In the studies described above, the serum-blocking factor disappeared following successful treatment and eradication of the infecting organism (9, 10). Therefore, the presence of the infecting organism seems necessary to maintain high titers of inhibitory antibody, and eradication of the bacteria by antibiotic treatment may lead to subsequent loss of deleterious antibody. Additionally, we had recent success in treating bronchiectasis patients who have inhibitory antibodies with plasmapheresis, where all antibodies were removed from the serum and replaced with donor intravenous immunoglobulin, leading to improvement in health and the loss of culturable P. aeruginosa in the sputum (7). This suggests that removing the inhibitory antibody in patients with urosepsis, via plasmapheresis or other methods, may be an option to combat infections caused by multidrug-resistant pathogens that do not respond to antibiotic treatment.

Methods.

The paired plasma and UPEC blood culture isolates collected from the 45 urosepsis patients have been described previously (2). In silico serotyping was performed using the online tool SerotypeFinder 1.1 (16). The capsule mutant strain PA45BkpsD was described in a previous study (14). The capsule, O-antigen double mutant strain PA45BkpsD waaL::cm was constructed as previously described (14). Strains were grown in solid or liquid lysogeny broth (LB) at 37°C. This study was performed in accordance with the ethical standards of The University of Queensland, Princess Alexandra Hospital, and the Helsinki Declaration. The study was approved, and the need for informed consent was waived by the institutional review board of the Princess Alexandra Hospital (2008/264).

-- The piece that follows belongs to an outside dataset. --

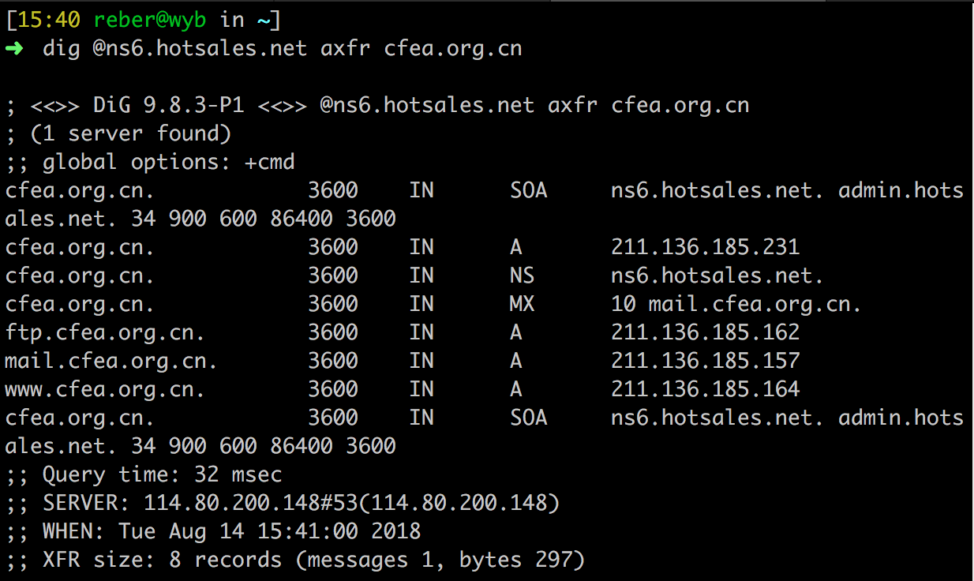Click the typed command dig @ns6.hotsales.net
This screenshot has height=581, width=974.
coord(174,48)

LPS was extracted from UPEC strains as previously described (11). Extracts were analyzed on a 4 to 12% Bolt gel (Life Sciences) with silver staining (Thermo Scientific). LPS was quantified by comparison to five standards (10, 5, 1, 0.5, and 0.1 mg/ml) of commercially available E. coli LPS (Sigma). LPS-specific IgG2 titer was measured as previously described with the following modifications (6). Patient sera were tested against the cognate strain LPS unless otherwise indicated. HCS was pooled from at least three healthy donors and used as a negative control in enzyme-linked immunosorbent assays (ELISAs). The wells on the plates were coated with 1 µg/ml of the appropriate LPS. Patient sera were diluted across the plate (1:20 to 1:14,580). The secondary antibody was monoclonal anti-human IgG2 (Fc specific) (diluted 1:2,000; Sigma-Aldrich) followed by a tertiary antibody of alkaline phosphatase-labeled anti-mouse IgG (diluted 1:10,000). Absorbance readings were measured after 15-min incubation with the substrate. Antibody titer was determined relative to pooled HCS. The sample cutoff was the average negative response plus 3 standard deviations. IgG was purified from serum using a protein G column as previously described (6). Purified IgG was concentrated to be equivalent to the initial serum.

Serum bactericidal assays (SBAs) were performed in triplicate as described previously (6). Serum or purified IgG was either undiluted or mixed 50:50 with either phosphate-buffered saline (PBS) or HCS. Serum heated to 56°C for 20 min had no bacterial killing activity and was used as a control. Statistical differences between samples were determined by comparing log10 change in killing and area under the curve via a Student’s t test. Analysis of the observed distribution of sequence types was performed using a Wilson/Brown binomial test.